Right now though, I'm at kind of a funky point. Yes, its just a number, but psychologically its a move away from youth to an adult state and requirements because you realize that the break-in period is pretty much over. As of right now yes, I have a decent job, have had it three years, though I have some real trepidation over how long it will last just based on the economy and I think of the fun that I'll have trying to find another job that fits me in a stable sense. Also, while I am doing the smart thing and saving up money by living with my parents (moved back in December 2008, wanted to at least either have a good down payment for a house or a buffer fund for if I had an apartment and ended up unemployed), I know at this point - even though they're great people and its nothing but positive from that end - I can't be here much past Spring. As much as I tell myself that I don't care what people think, it may be digging at me for other reasons as well - I guess I can't help but admit that I'm thinking the same thing from time to time.
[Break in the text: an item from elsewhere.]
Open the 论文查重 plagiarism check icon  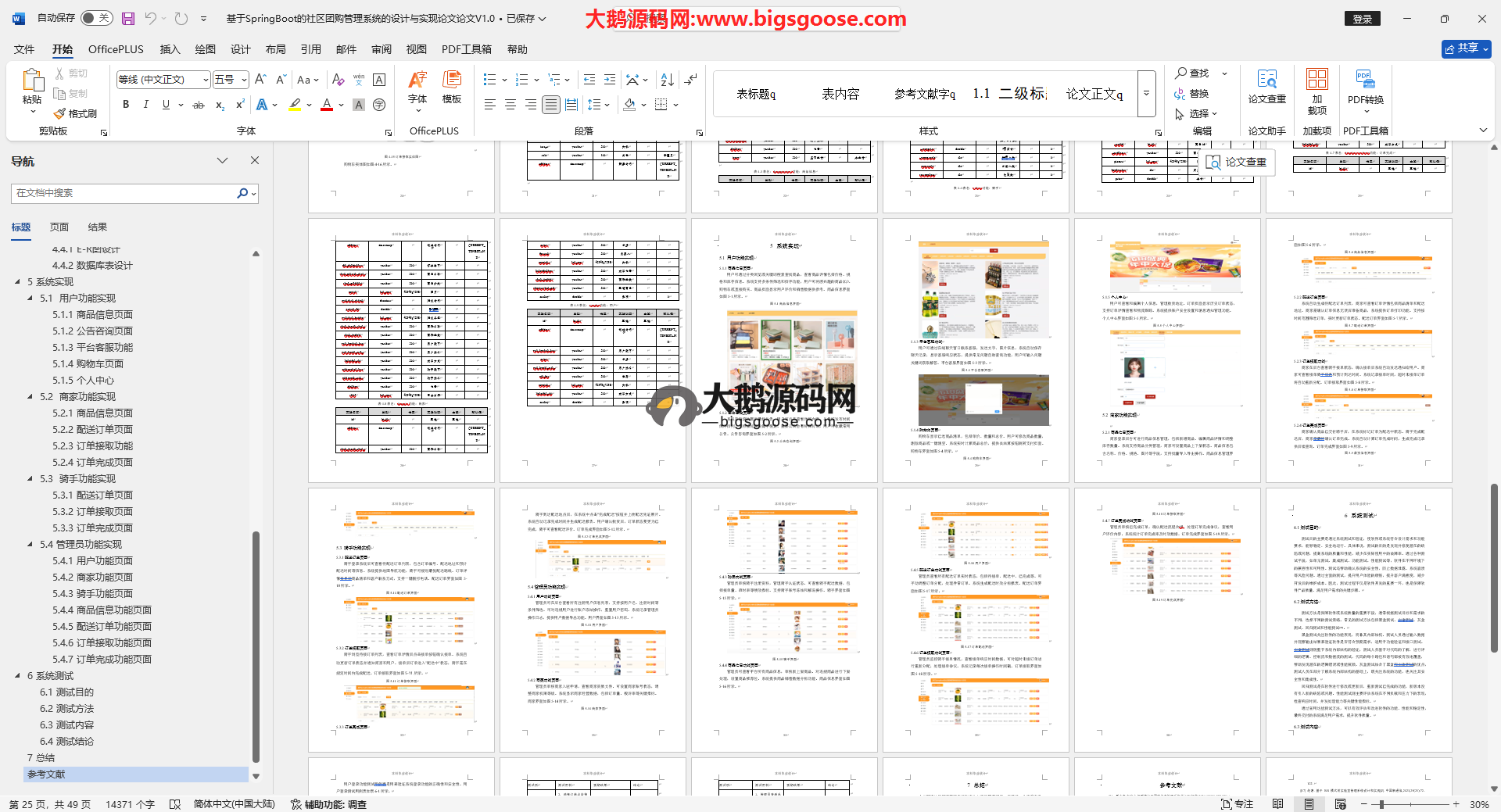point(1266,86)
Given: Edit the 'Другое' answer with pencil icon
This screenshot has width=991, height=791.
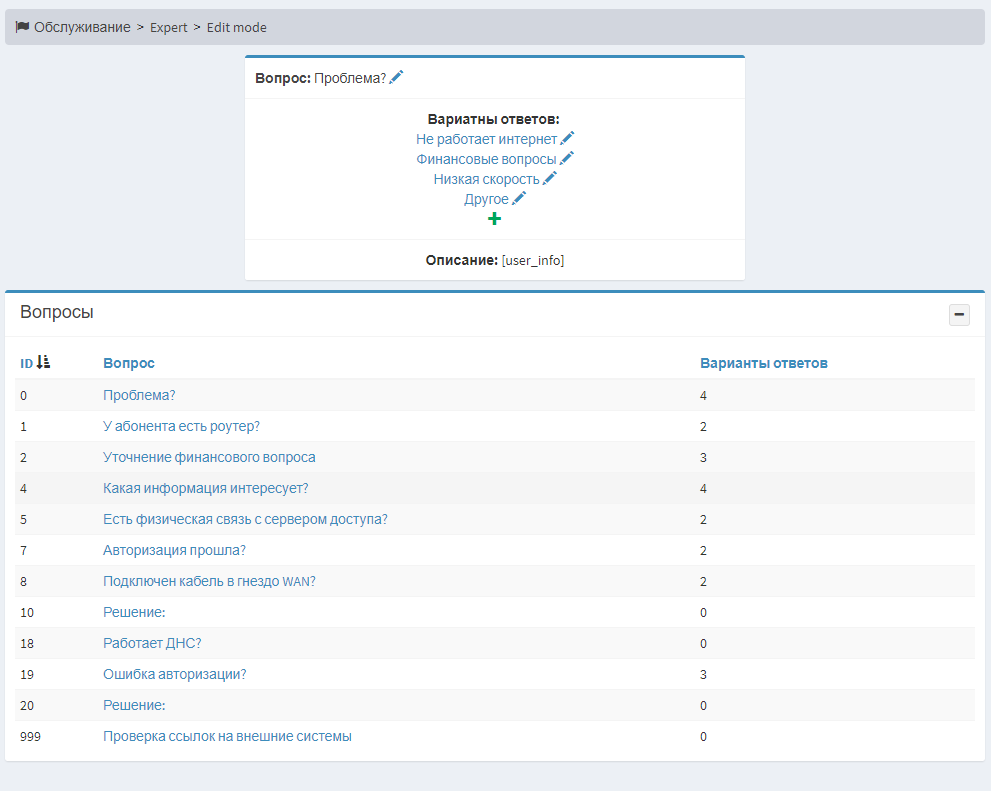Looking at the screenshot, I should (519, 199).
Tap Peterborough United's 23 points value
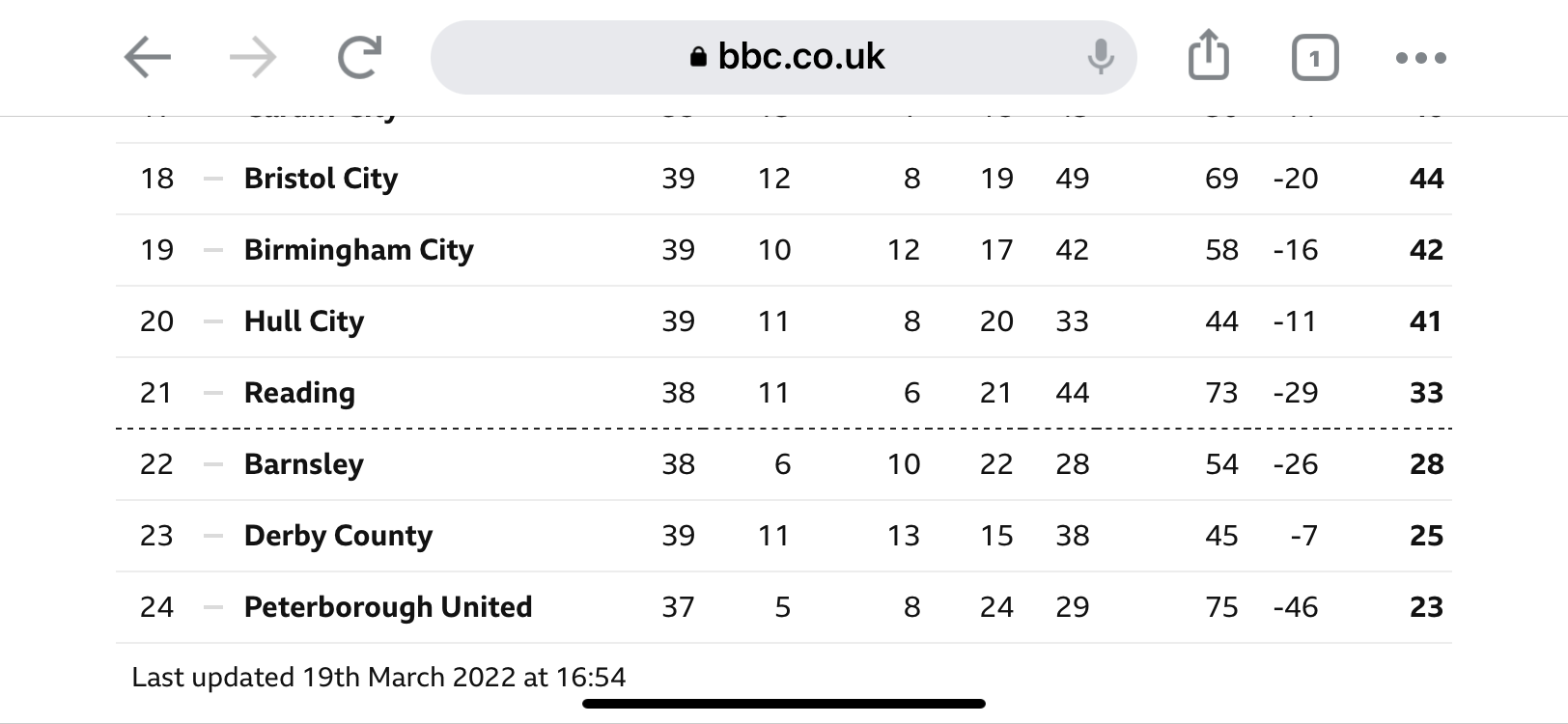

Luckily though I do have things that I'm dedicated to doing for myself - both physically and psychologically, though I'll admit that even right now I'm a bit too far behind to join the dating world; with some people it could work, as for being a man of 30 in the NT sense though, I'm definitely dragging, perhaps not in content of thought or objectivity but definitely in form. I really have to cross my fingers and hope for the best in the future but, I have to admit as well that right now my life is definitely not where I want it to be. I'm quite glad that time travel is an impossibility because, if at 20 or 21 I saw how much of a sub-mediocre mess this has turned out to be; 30, still very single, living with parents, salary of middle class board, I might not be here today to have this conversation.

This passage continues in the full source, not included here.